ΜΕΤΚΑ ΒΙΟΜ/ΚΗ - ΚΑΤΑΣΚΕΥ/ΚΗ

ANNOUNCEMENT OF TRANSFORMATION

«ΜΕΤΑL CONSTRUCTIONS OF GREECE (ΜΕΤΚΑ) S.A.» Reg. No.: 10357/06/Β/86/113 ANNOUNCEMENT  The company «ΜΕΤΑL CONSTRUCTIONS OF GREECE (ΜΕΤΚΑ) S.A.»  (hereafter the «Company») announces that its Board of Directors established and confirmed unanimously on its 23.12.2011 session that all preliminary procedural stages for the merger of the 100% subsidiary named “RODAX S.A.” have been concluded according to article 78 of C.L. 2190/1920 and the provisions of law 2166/1993, in order to take advantage of the tax initiatives provided through the aforementioned law. Thus, the said transformation may be concluded through a submission of the notarial agreement for the merger and the relevant decision of the transformed companies' Boards of Directors which approved the completion of the merger at the relevant authority of each company.   According to article 78 par. 2 of C.L. 2190/1920, a decision by the General Assembly of the Shareholders of the transformed companies is not required since all provisions of subpar. a and b of par. 2, article 78 of C.L. 2190/1920 have been fulfilled, that is: a) the Draft Merger Agreement was registered by both transformed companies (publication reg. nr. Ε 160112/27.10.2011 at the Gov.
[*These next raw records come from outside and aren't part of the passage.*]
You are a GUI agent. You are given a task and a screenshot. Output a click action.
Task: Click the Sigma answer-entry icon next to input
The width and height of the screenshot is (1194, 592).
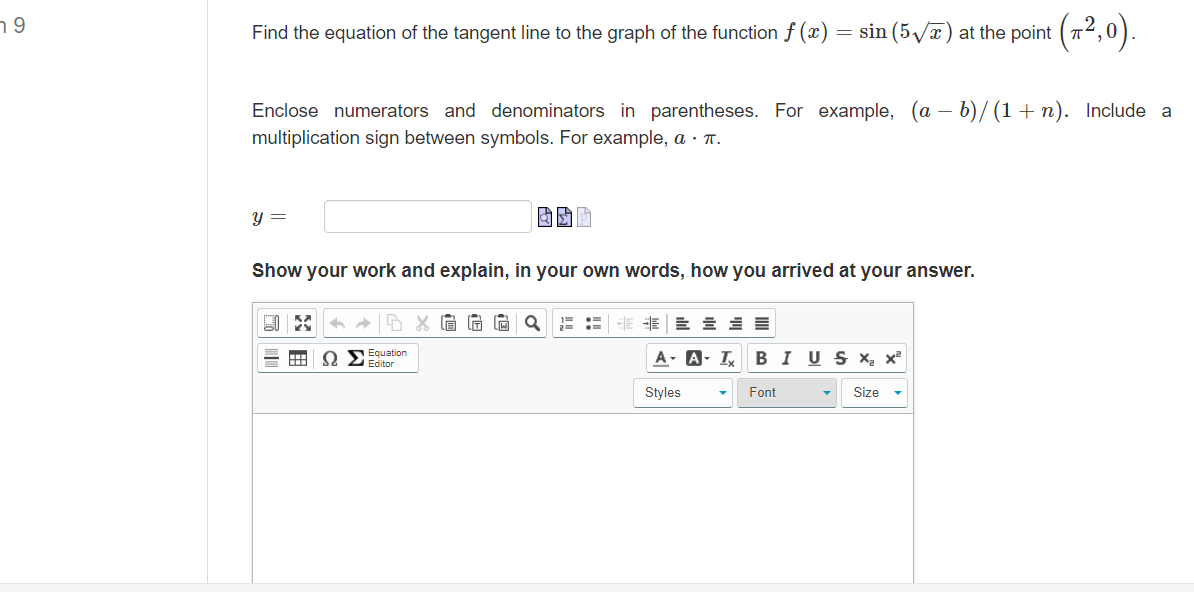click(564, 216)
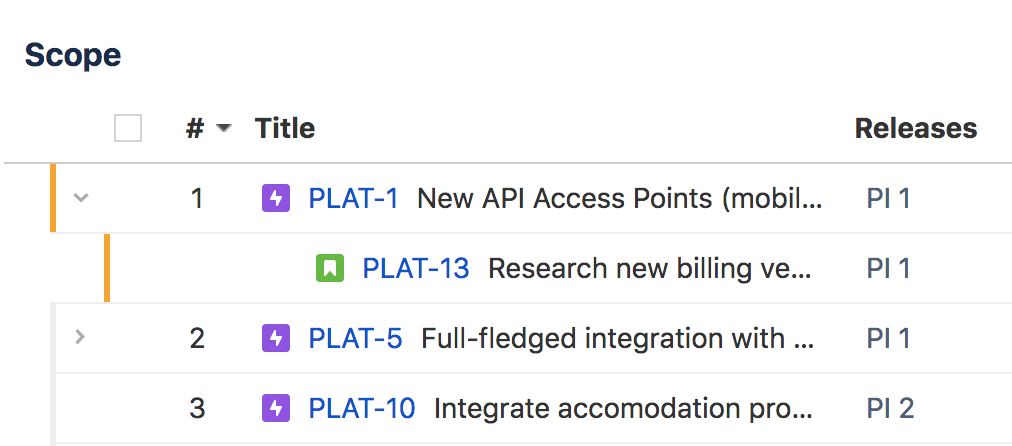1012x446 pixels.
Task: Click the Releases column header
Action: [x=916, y=128]
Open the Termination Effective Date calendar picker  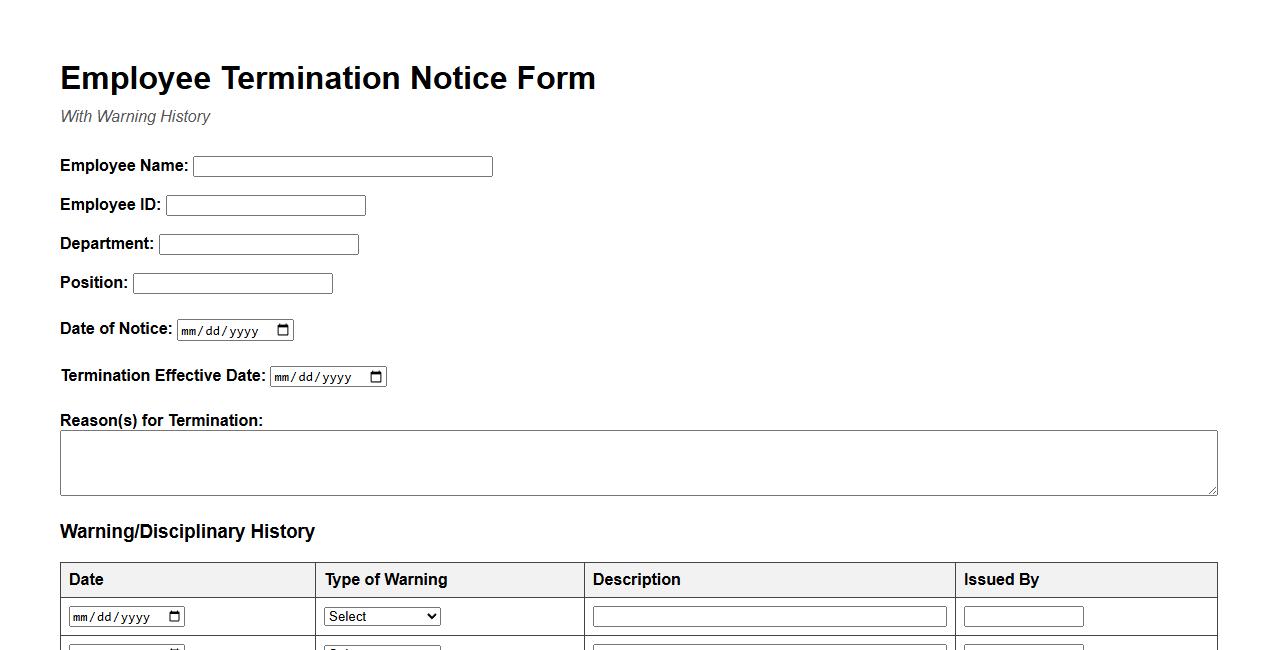click(x=375, y=376)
Gazette for the Company and Ε 165829/04.11.2011 for RODAX respectively (issue for S.A. and Ltd companies) and published in the daily financial newspaper “EXPRESS” by the Company (page 35, 5th November 2011 issue) and in the daily financial newspaper “KERDOS” (page 11, 5th November /2011 issue) by RODAX. Thus, more than a month has passed from the publication of the Draft Merger Agreement, from the commencement of the absorption procedure which is the registration date in the S.A. registry of the decision of the competent supervising authority which shall approve the merger through absorption of RODAX by the Company, b) the shareholders of the transformed companies gained access to the all information provisioned in article 73 par. 1 case a, b and c of C.L. 2190/1920 and c) no objections were raised nor asked by the Company's creditors as outlined in article 70 par. 2 of C.L.2190/1920.